Erdogan highlighted Turkey’s long-standing desire to join the EU, noting that the country has been waiting at the EU’s doorstep for more than five decades. Erdogan made a plea to the European countries that have kept Turkey waiting, urging them to pave the way for Turkey’s EU membership. In return, he stated that Turkey would pave the way for Sweden’s NATO membership, similar to what was done for Finland in the past.
Turkey is a candidate for EU membership, but its bid has faced challenges due to concerns over democratic backsliding and disputes with EU-member Cyprus. Erdogan’s comments emphasized Turkey’s frustration with the delayed progress in its EU accession process. The Turkish president called for European nations to address the issues hindering Turkey’s membership bid. Suggesting that progress on EU accession could facilitate Sweden’s NATO membership.
Optimism Surrounding Swedish NATO Accession:
Swedish Foreign Minister Tobias Billström expressed optimism that Turkey would eventually drop its objections to Sweden’s NATO membership. He stated that it is a question of when, not if, Sweden will join the alliance. Billström hoped to receive a positive signal from President Erdogan during their meeting in Vilnius ahead of the NATO summit.

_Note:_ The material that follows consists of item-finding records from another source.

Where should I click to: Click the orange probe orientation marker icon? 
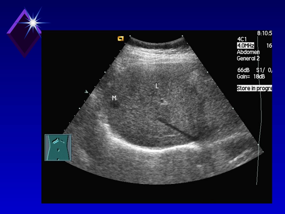pyautogui.click(x=121, y=38)
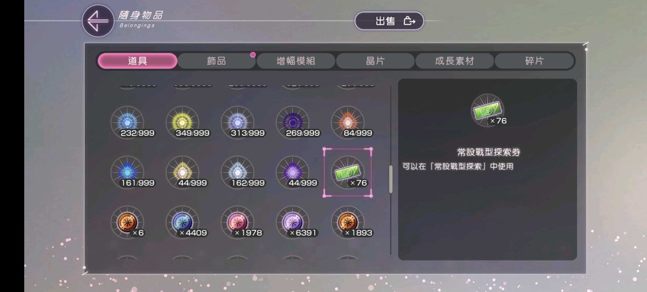Switch to the 飾品 tab
This screenshot has height=292, width=647.
pyautogui.click(x=217, y=61)
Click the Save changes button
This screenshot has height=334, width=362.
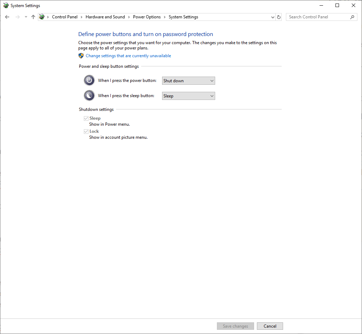(235, 326)

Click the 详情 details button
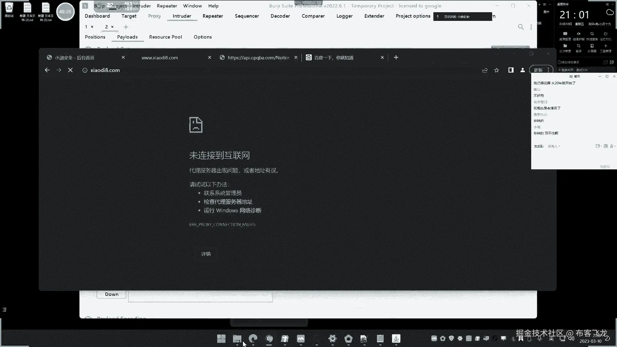coord(206,254)
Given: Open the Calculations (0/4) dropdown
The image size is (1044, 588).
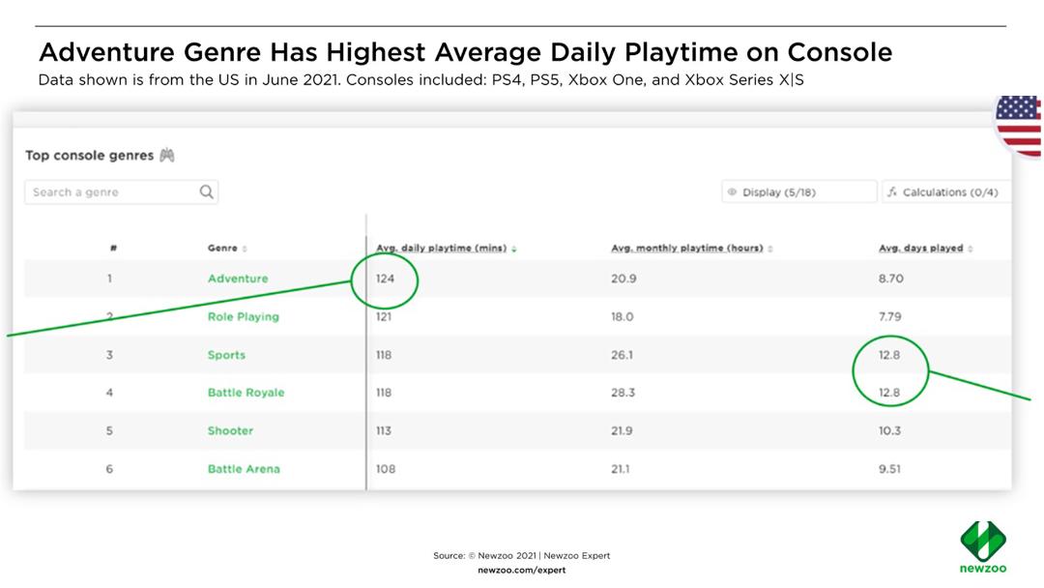Looking at the screenshot, I should (x=946, y=191).
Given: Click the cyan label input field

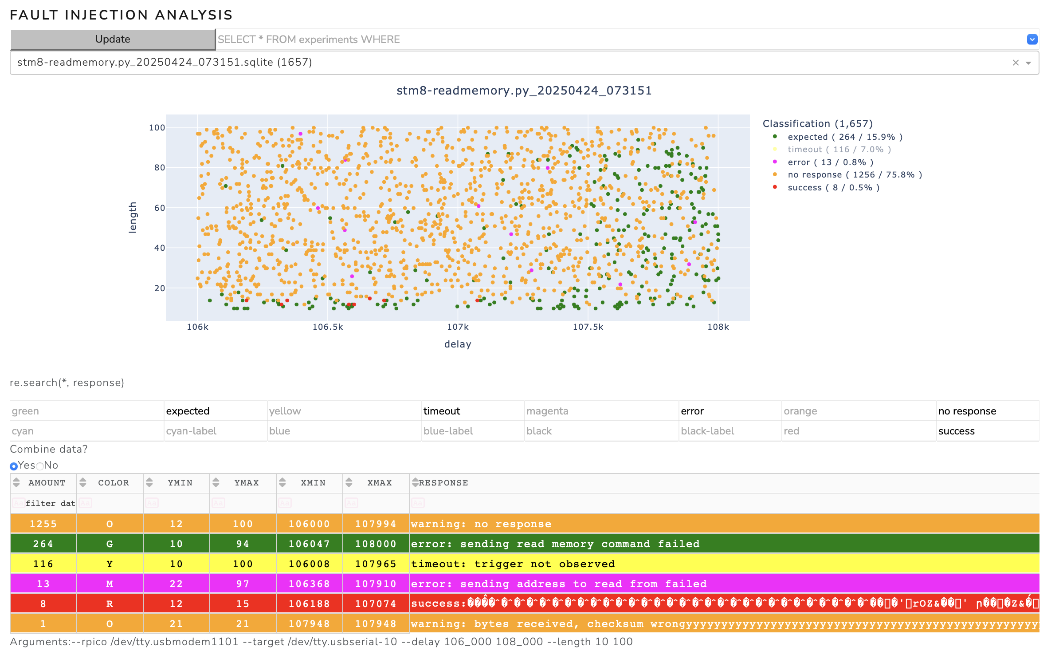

Indicating that the ratification process in the Turkish Parliament can begin.
Turkey has cited concerns over Kurdish militants and other groups as reasons for stalling Sweden’s NATO accession. Ankara has urged Sweden to take further action against these perceived threats to Turkey’s national security. Anti-Turkey and anti-Islam protests in Stockholm added complexities to the negotiations. However, both sides remain hopeful that an agreement can be reached, potentially paving the way for Sweden’s NATO membership.